Your task:
Repeat only these lines, exactly: the first line of the data, the line containing "Task: Click the Search Parts Orders button", and every line between them. Pictures stay out.

Collected data entries
-- Opening Marker --

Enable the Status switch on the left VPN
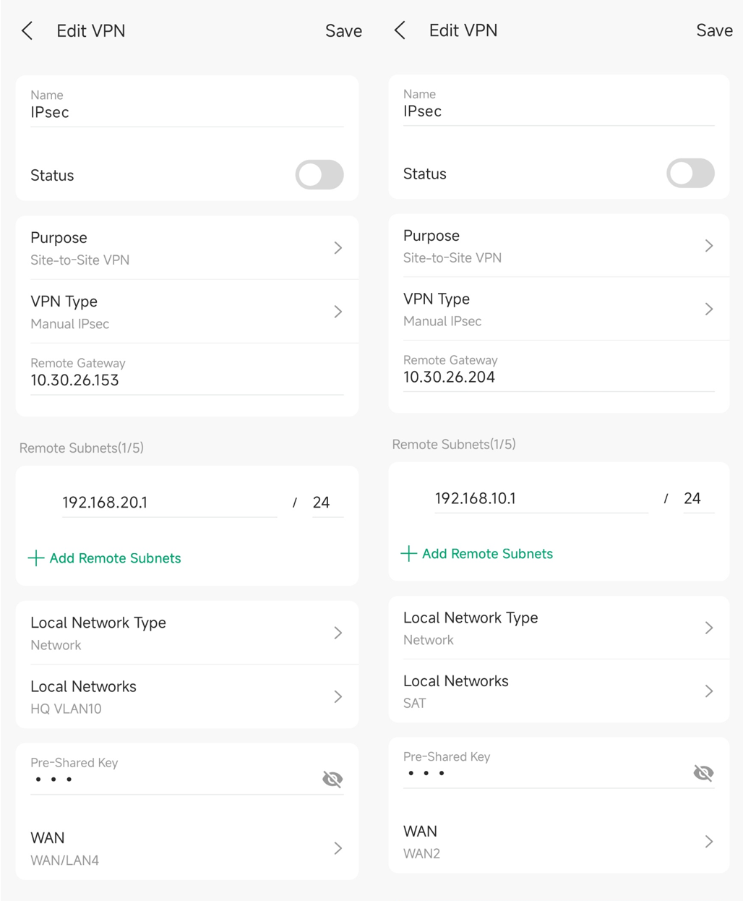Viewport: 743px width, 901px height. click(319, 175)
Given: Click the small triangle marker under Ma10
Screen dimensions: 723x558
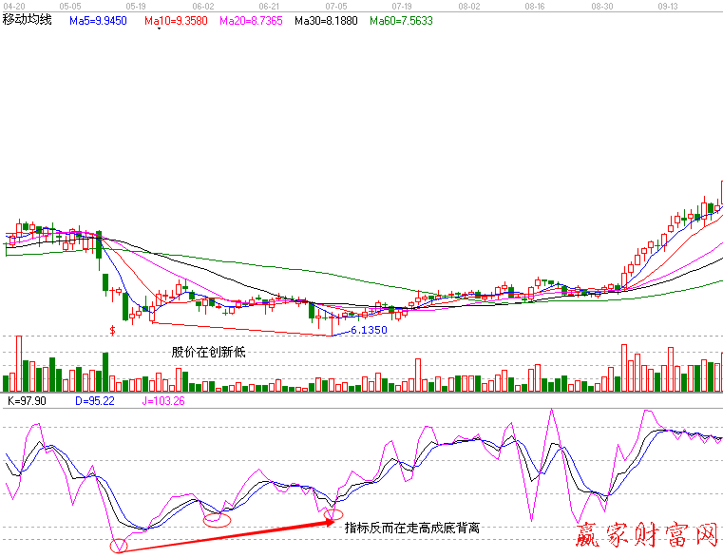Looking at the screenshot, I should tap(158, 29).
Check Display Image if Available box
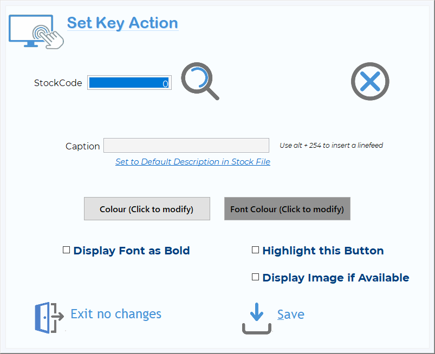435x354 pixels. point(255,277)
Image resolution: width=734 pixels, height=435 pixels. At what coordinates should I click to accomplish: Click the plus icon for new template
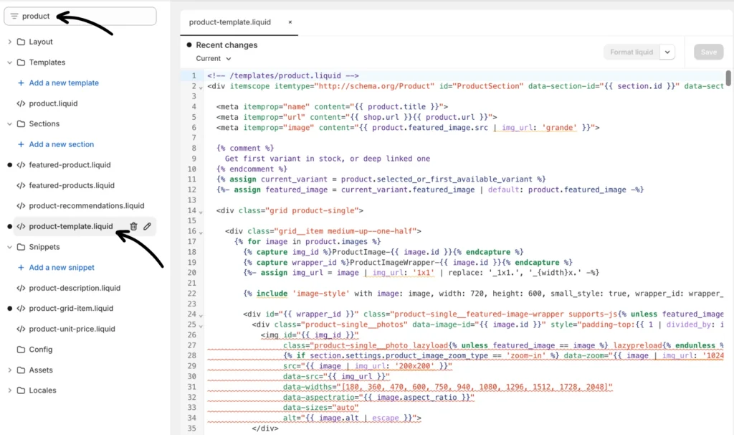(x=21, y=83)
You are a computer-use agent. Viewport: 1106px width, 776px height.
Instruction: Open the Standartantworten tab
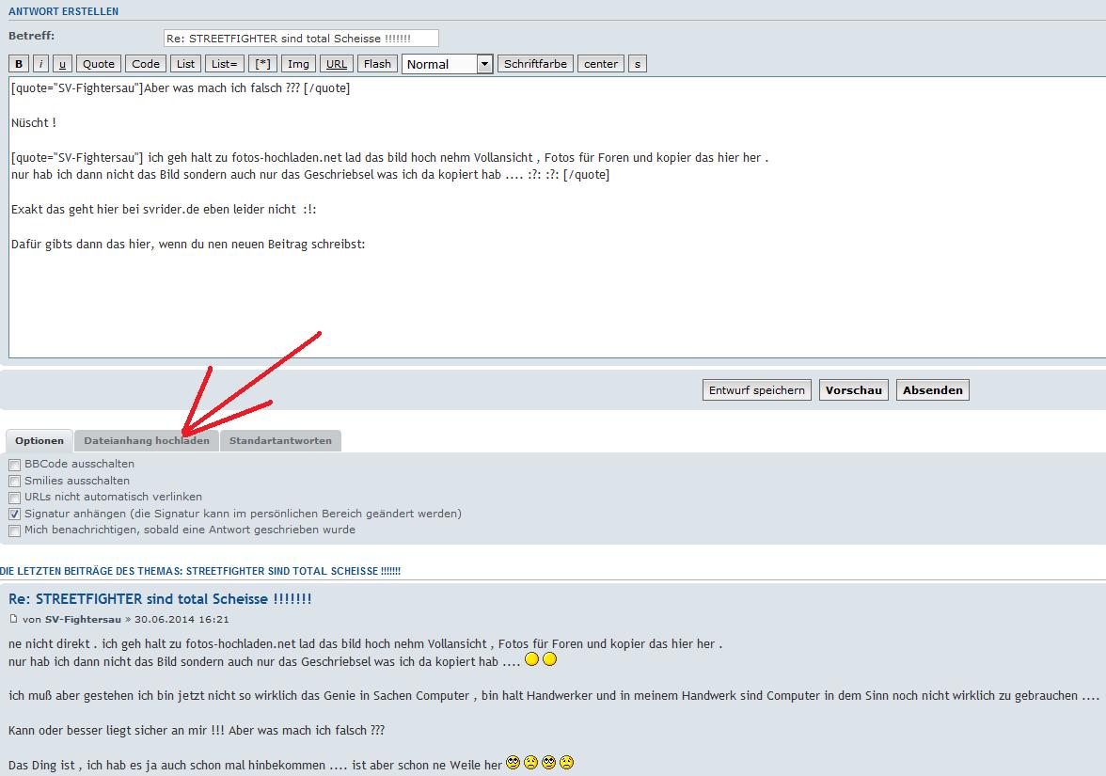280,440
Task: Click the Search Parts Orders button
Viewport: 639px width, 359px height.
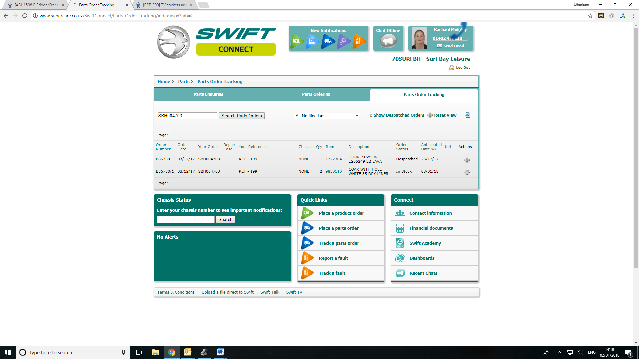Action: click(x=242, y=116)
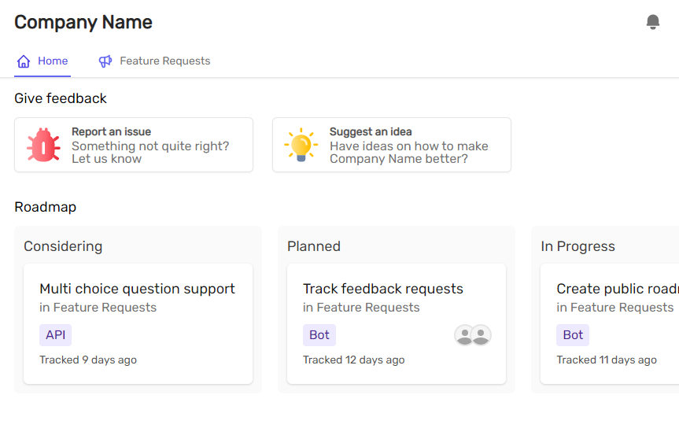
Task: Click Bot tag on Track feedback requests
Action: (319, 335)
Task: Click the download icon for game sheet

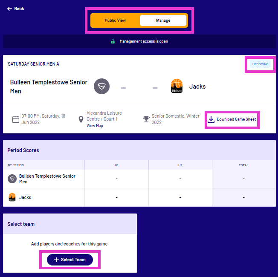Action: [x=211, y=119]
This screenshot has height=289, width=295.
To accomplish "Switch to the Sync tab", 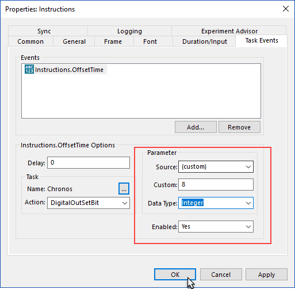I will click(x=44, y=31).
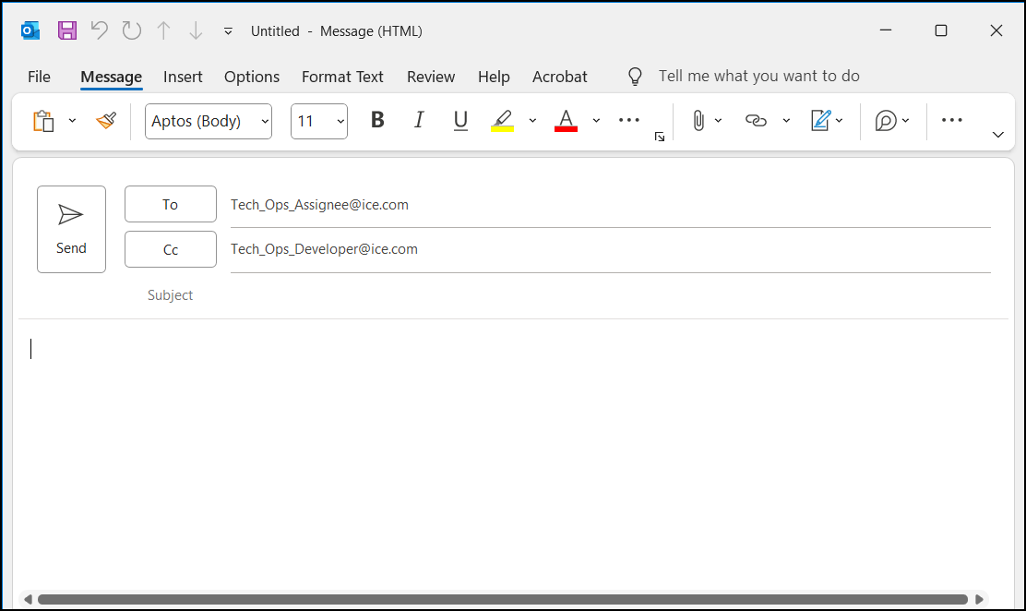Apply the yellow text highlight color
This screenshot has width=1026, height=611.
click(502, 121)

-- Closing Marker --

Answer to the problem:
Enable the Status switch on the left VPN
Viewport: 743px width, 901px height. click(319, 175)
Given: Click the small triangle marker under Ma10
Screen dimensions: 723x558
Looking at the screenshot, I should tap(158, 29).
Check Display Image if Available box
435x354 pixels. point(255,277)
Image resolution: width=734 pixels, height=435 pixels. At what coordinates should I click to accomplish: Click the plus icon for new template
(x=21, y=83)
You are a computer-use agent. Viewport: 1106px width, 776px height.
Instruction: Open the Standartantworten tab
280,440
Task: Click the Search Parts Orders button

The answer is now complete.